First of all I just want to say that I installed pfSense just the other night and I am adoring it so far! It has so many amazing features that I just love (The customizable dashboard and the NAT reflection policy just to name a few), and the more I use it the more I love it. I was running m0n0wall till the other night, but it just doesn't compare!
All gushing aside, I have a tricky sort of problem that I was hoping someone here may be able to shed some light on. I apologize in advance if I use any incorrect terminology, as I am still learning, and also if this is the complete wrong place to post it. I suspect that this post may be more at home on a VMware community board, but I've never had any luck getting replies there, and if the solution can be applied directly on the router than all the better.
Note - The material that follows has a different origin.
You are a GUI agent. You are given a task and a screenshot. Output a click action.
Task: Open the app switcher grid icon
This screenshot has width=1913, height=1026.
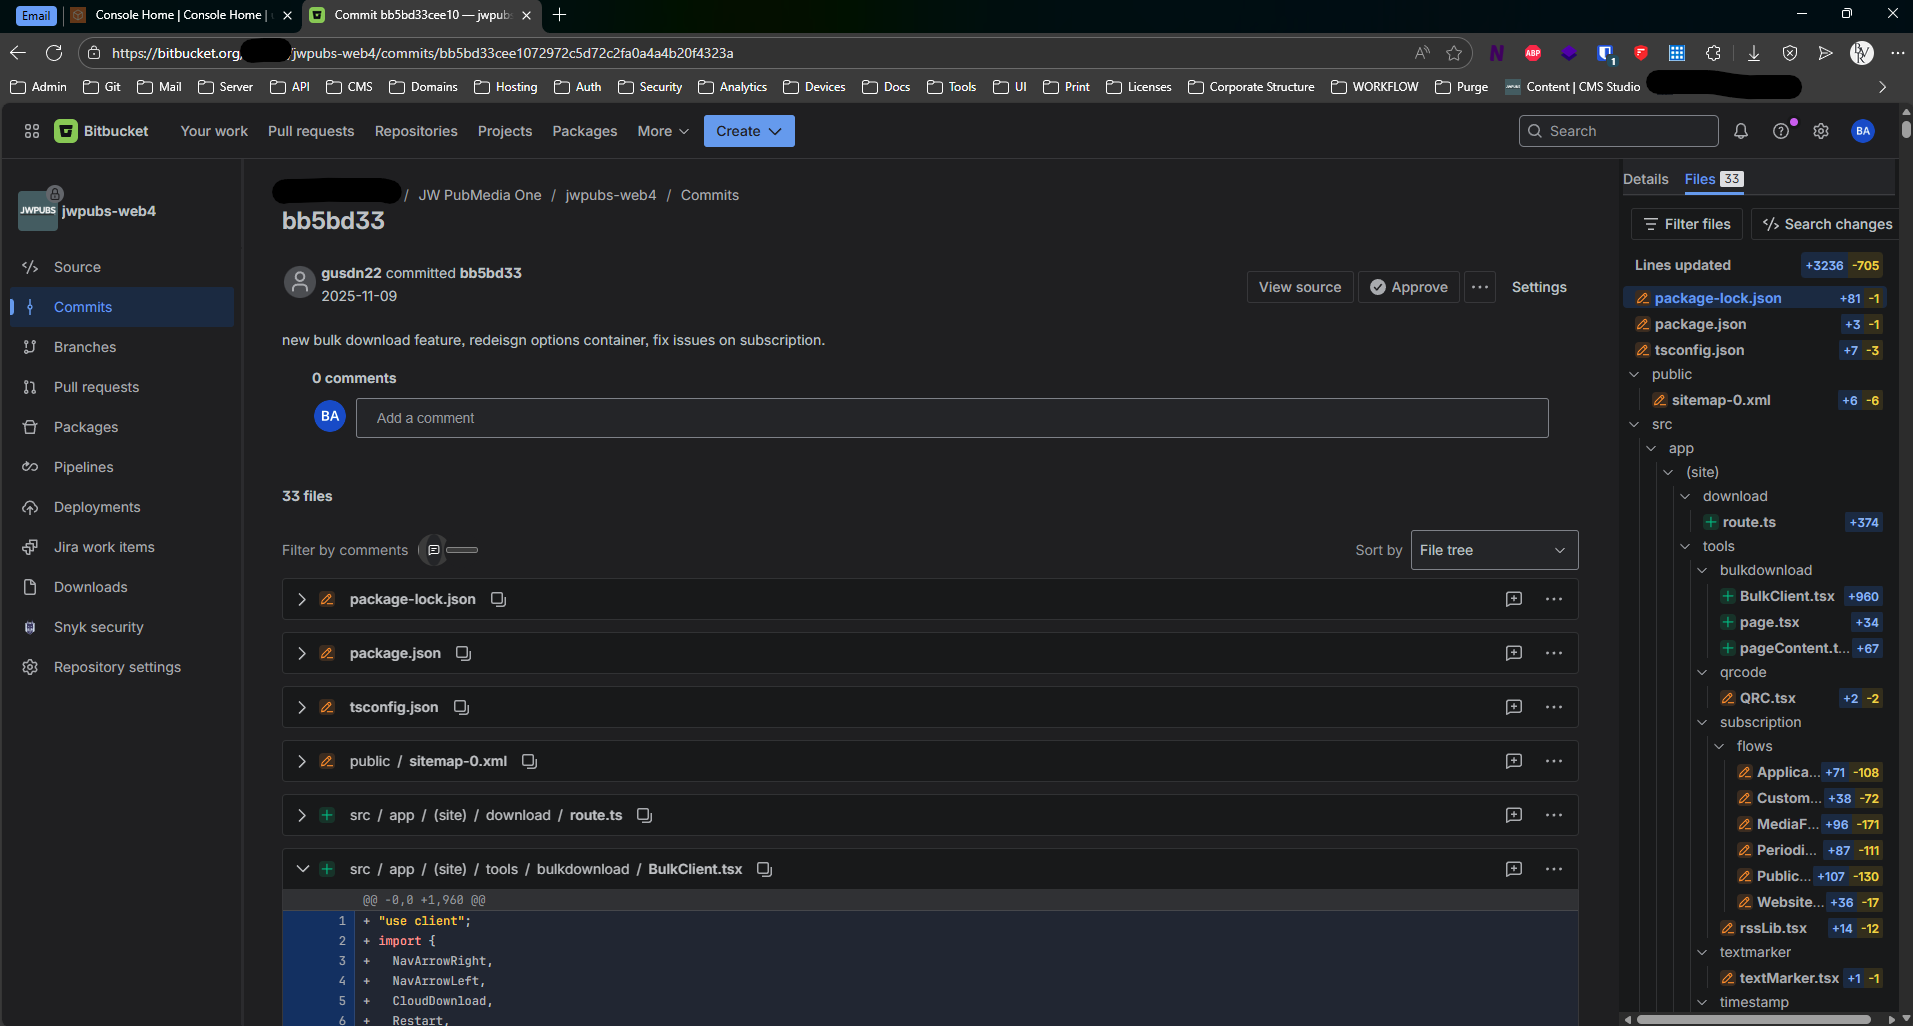(32, 131)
The problem I have is this: I host a small VPS for a friend of mine, on a server I have running VMware ESXi, managed with vCenter. I would like to set up his VPS to have access to the gateway, but no LAN access. Is there some way I can configure pfSense (I am thinking through a VLAN or something like that) to allow internet access, but no LAN access? I found lots of guides on Google for allowing LAN access, and blocking the internet, but the ones I found for blocking LAN access all seemed to just involve "password protecting your shares". I like to keep things in the house rather open, so I would just rather put his VPS on a separate network (or VLAN). The main reason I offered to host it for him is so he can have full root access, and as such, any changes I make to the OS (Ubuntu if that matters) on his VPS he could just undo. I don't exactly expect him to go rooting through my files or anything, I just want to learn how to separate machines from my internal LAN. I have full access to the configuration on the VM host, and the router.
Thanks for reading, and sorry for the long post. If you require any additional information please let me know and I will provide!